Adm. Mullen said the weapons were "recently not just found, but recently manufactured."
He added that Gen. David Petraeus, the top U.S. commander in Iraq, would hold a briefing about the weapons caches within the next two weeks. A trio of senior military officials said the presentation could come as early as Monday.
Mr. Mohammadi denied the new U.S. claims. "To suggest that Iran puts its labels and dates on weapons and then smuggles them to Iraq is ridiculously false," he said.
In his public comments Friday, Adm. Mullen said Iran is steadily increasing its support for Shiite insurgents from across Iraq, bringing them into Iran for training and then funneling weapons, explosives and rockets to them in Iraq.
He also accused Iran of providing the Taliban in Afghanistan with technology for both roadside bombs and explosively formed penetrators, which are capable of punching through virtually all U.S. armor.

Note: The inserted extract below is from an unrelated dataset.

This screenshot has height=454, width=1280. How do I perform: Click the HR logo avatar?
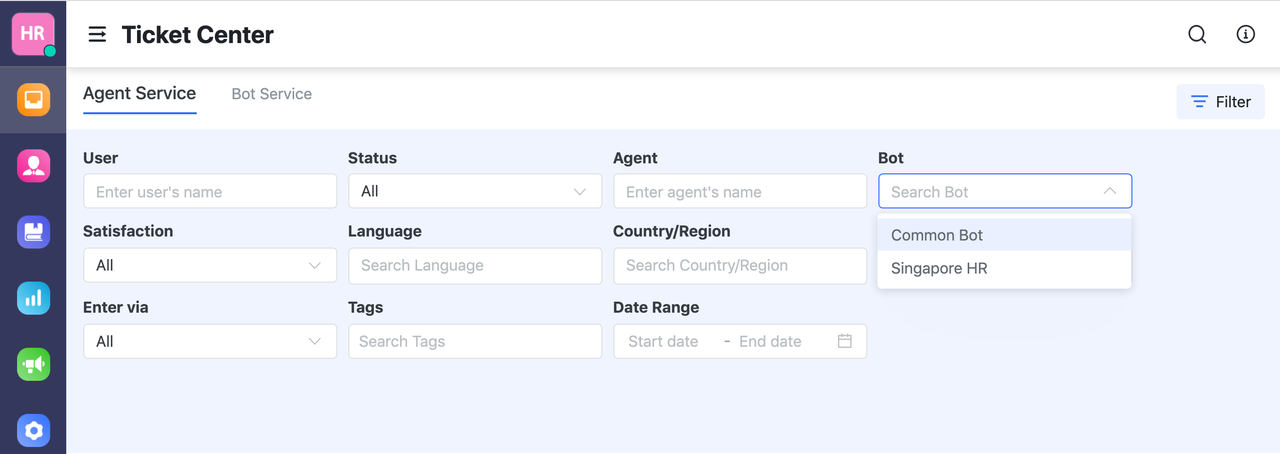pos(33,34)
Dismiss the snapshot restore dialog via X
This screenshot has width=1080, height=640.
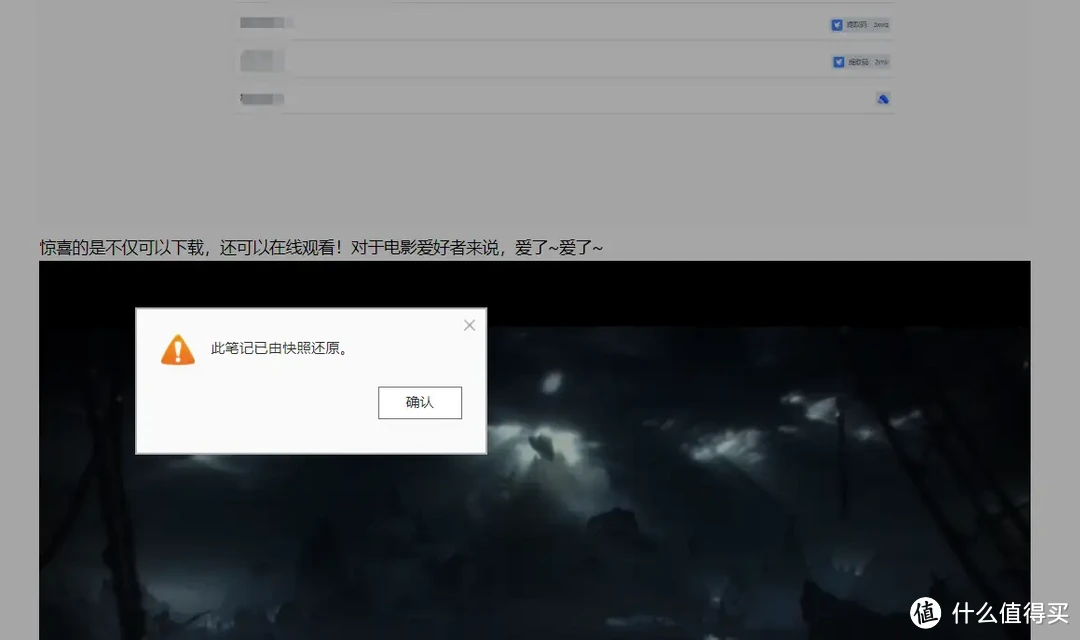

Similar assertions have been widely questioned by outside analysts who say they are skeptical that a Shiite country like Iran would ally itself with a Sunni terrorist group like the Taliban.
Adm. Mullen said Iran is acting out of a desire to become a regional power. He argued that Tehran preferred to see a weak Iraq that could be "significantly influenced" by the decisions and activities of the Iranian government.
The admiral said it is unclear what levels of the Iranian government knew about or were directing the flow of armaments into Iraq, though he said that he was "very hard-pressed to believe" that the leadership of Iran's Quds Force, an elite unit of Iran's Revolutionary Guards, was unaware of the shipments.
"That said, I have no smoking gun which could prove that the highest leadership is involved in this," he said.